이 값은 target 분포의 누적확률함수 F(x)와 데이터에서 추정된 경험적 누적분포함수 (Empirical CDF라고 부릅니다. 줄여서 ecdf) F_n(x) 과의 차이가 얼마나 나는지 거리를 측정한다고 생각하면 좋습니다. 즉, 이론적인 함수와 데이터로 추정한 함수 간의 거리가 멀면 멀수록 데이터가 target 분포를 따르지 않는다고 판단하죠. 즉, 귀무가설이 기각됩니다.
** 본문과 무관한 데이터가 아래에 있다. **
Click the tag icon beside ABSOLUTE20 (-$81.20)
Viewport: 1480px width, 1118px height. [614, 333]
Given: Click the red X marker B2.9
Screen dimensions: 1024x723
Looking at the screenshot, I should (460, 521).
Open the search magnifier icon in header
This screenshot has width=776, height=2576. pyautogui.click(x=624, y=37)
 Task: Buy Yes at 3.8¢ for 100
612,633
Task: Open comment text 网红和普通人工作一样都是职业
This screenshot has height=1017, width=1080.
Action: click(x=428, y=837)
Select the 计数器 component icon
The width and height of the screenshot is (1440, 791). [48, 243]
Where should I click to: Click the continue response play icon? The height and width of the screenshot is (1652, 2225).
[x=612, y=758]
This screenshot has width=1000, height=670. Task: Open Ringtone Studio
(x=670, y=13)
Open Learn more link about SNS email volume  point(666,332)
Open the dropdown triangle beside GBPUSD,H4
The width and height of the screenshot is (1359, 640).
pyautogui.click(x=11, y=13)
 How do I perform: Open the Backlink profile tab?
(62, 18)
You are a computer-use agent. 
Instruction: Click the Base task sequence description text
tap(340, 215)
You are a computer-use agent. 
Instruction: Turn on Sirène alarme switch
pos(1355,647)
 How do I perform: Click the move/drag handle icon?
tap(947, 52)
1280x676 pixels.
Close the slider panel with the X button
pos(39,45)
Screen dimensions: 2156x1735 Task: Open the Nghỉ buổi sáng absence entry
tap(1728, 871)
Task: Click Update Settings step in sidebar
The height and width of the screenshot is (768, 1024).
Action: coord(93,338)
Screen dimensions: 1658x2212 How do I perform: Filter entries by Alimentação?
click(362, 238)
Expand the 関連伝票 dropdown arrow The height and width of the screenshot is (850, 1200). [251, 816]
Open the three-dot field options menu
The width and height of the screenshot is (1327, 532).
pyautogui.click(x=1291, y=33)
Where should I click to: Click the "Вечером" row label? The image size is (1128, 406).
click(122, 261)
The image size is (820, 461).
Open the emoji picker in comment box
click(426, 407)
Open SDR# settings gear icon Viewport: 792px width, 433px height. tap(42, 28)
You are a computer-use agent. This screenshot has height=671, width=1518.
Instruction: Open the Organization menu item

또한, 두 함수의 거리를 측정함에 있어서 앤더슨 달링 검정통계량은 꼬리부분에서의 차이를 좀 더 중요하게 생각합니다. 이러한 부분은 검정통계량에서 두 함수의 거리 차이를 측정하는 분자 부분을 분모 부분인 F(x)\left(1-F(x)\right)으로 나눠주는 것으로 알 수 있습니다.

정규성 검정 in R

앞에서 다룬 두 정규성 검정을 R에서는 어떻게 구현할 수 있는지 알아보도록 하겠습니다. 예제 데이터는 다음과 같으며, 검정의 유의수준은 5%로 통일하도록 하겠습니다.

# 예제 데이터
data <- c(5.7, 5.2, 4.8, 6.1, 5.5, 5.0, 5.3, 4.9, 5.6, 5.8)

샤피로 윌크 검정 – R

원래 샤피로 윌크 검정은 표본 크기가 작은 경우를 다루기 위해서 고안된 검정이었습니다. 하지만, 시간이 흐르고 현재 R에서는 표본 크기가 5천까지 샤피로 윌크 검정을 수행할 수 있도록 설정되었습니다. 샤피로 윌크 검정을 R에서 수행하는 방법은 너무 간단합니다. shapiro.test() 함수를 사용하면 됩니다.

# 샤피로-윌크 검정 수행
shapiro.test(data)
>> 	Shapiro-Wilk normality test
>>
>> data:  data
>> W = 0.96967, p-value = 0.8878

위의 결과를 살펴보면 검정통계량 값 0.96967에 대응하는 p-value 값 0.8878이 반환되고, 따라서 유의수준 5%하에서 귀무가설을 기각할 수 없습니다. 즉, 주어진 데이터가 정규성을 만족한다는 판단을 내리게 되는 것이죠.

앤더슨 달링 검정 – R

앤더슨 달링 검정을 R에서 수행하기 위해서는 nortest라는 패키지를 설치해야합니다. 정규성을 나타내는 normality의 앞 세글자를 딴 패키지라고 기억하시면 좋겠습니다.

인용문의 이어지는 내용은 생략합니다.